# How do you tie down your rig?



## edtman (Jul 4, 2009)

I am looking for a better way to secure my quad when trailering on a flat trailer w/ no sides. I always ratchet it down tight but I question if it is causing wear on my suspension. Is there a way to tie down without squashing the springs?


----------



## bigblackrancher (Jan 18, 2010)

you could Hook it to the a-arms


----------



## speedman (Nov 3, 2010)

i do same thing as you, i rachet down with 1000 pound straps so it cant move at all, but i do it with a lil distance so instead of going down on springs its pushes bike forward a lil n then i do the same to the back.


----------



## hp488 (Sep 23, 2009)

I use the small heavy duty straps and I run them through the frame behind the lower a-arms up front and in the back I do the same the frame has a nice rounded curve in both spots and when you ratchet it tight it pulls in both directions on the frame and not down on the suspension.


----------



## sawhead (Feb 7, 2011)

speedman said:


> i do same thing as you, i rachet down with 1000 pound straps so it cant move at all, but i do it with a lil distance so instead of going down on springs its pushes bike forward a lil n then i do the same to the back.


exactly what i do


----------



## joemel (Mar 1, 2010)

i put 2 staps on the back and winch it down in the front


----------



## edtman (Jul 4, 2009)

Anyone use the straps that go over the tires?


----------



## NMKawierider (Apr 11, 2009)

edtman said:


> Anyone use the straps that go over the tires?
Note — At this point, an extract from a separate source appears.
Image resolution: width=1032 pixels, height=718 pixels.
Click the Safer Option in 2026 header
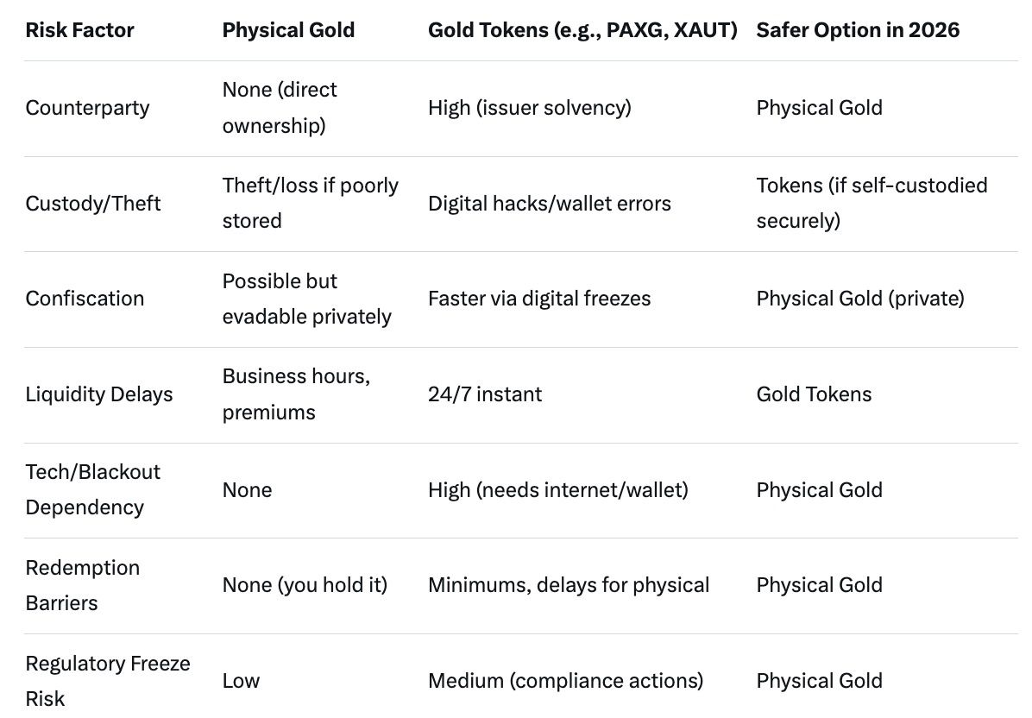858,30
I know of a guy that uses them. But he has to place his machine in the same place on the trailer every time because he has the loops mounted like that. Works great. He never has had it even start to get loose and the suspension is free to be worked over rough roads. He does all four.


----------



## byrd (Jul 14, 2009)

i put one strap on the front of the frame and go under the quad to the rear of the trailer and one from the back of the frame under the quad to the front of the trailer. there is no squatting that way and holds it tight


----------



## 2010Bruterider (Jun 20, 2010)

when i load mine in the truck, i attach 2 straps to the tow ball and run each around the back of the tire (midway up the tire, hooked above one of the tread lugs)and to the either side of the truck. it mainly pulls it into the bed, it has never tried to move.


Speaking as to whether or not tying them down on the suspension, as long as you don't leave it like that for days, you won't have any problem. They are springs, they will bounce back, it's what they do


----------



## cattracks87 (Jan 11, 2011)

i put two straps on the back of the trailer to my a arms in the rear then winch it forward to the front of trailer untill tight then i starp it and tie a rope to the front and back on long trips just in case something breaks


----------



## brute for mud (Jul 15, 2010)

i put 2 on the frame going forward and 1 in the rear


----------



## gcfishguy (Nov 21, 2010)

Just a warning, one day I rolled the old grizzly off the trailer and halfway down the ramp the left front corner tried to go out onto the lawn. Pulled the axle out of the diff, etc...
I always strapped to the front a-arms then snugged the straps to squat the suspension a bit.
The ride home was a bit rough that day and the grizz wanting to bounce up had pulled the ball joint stud right down out of the spindle. 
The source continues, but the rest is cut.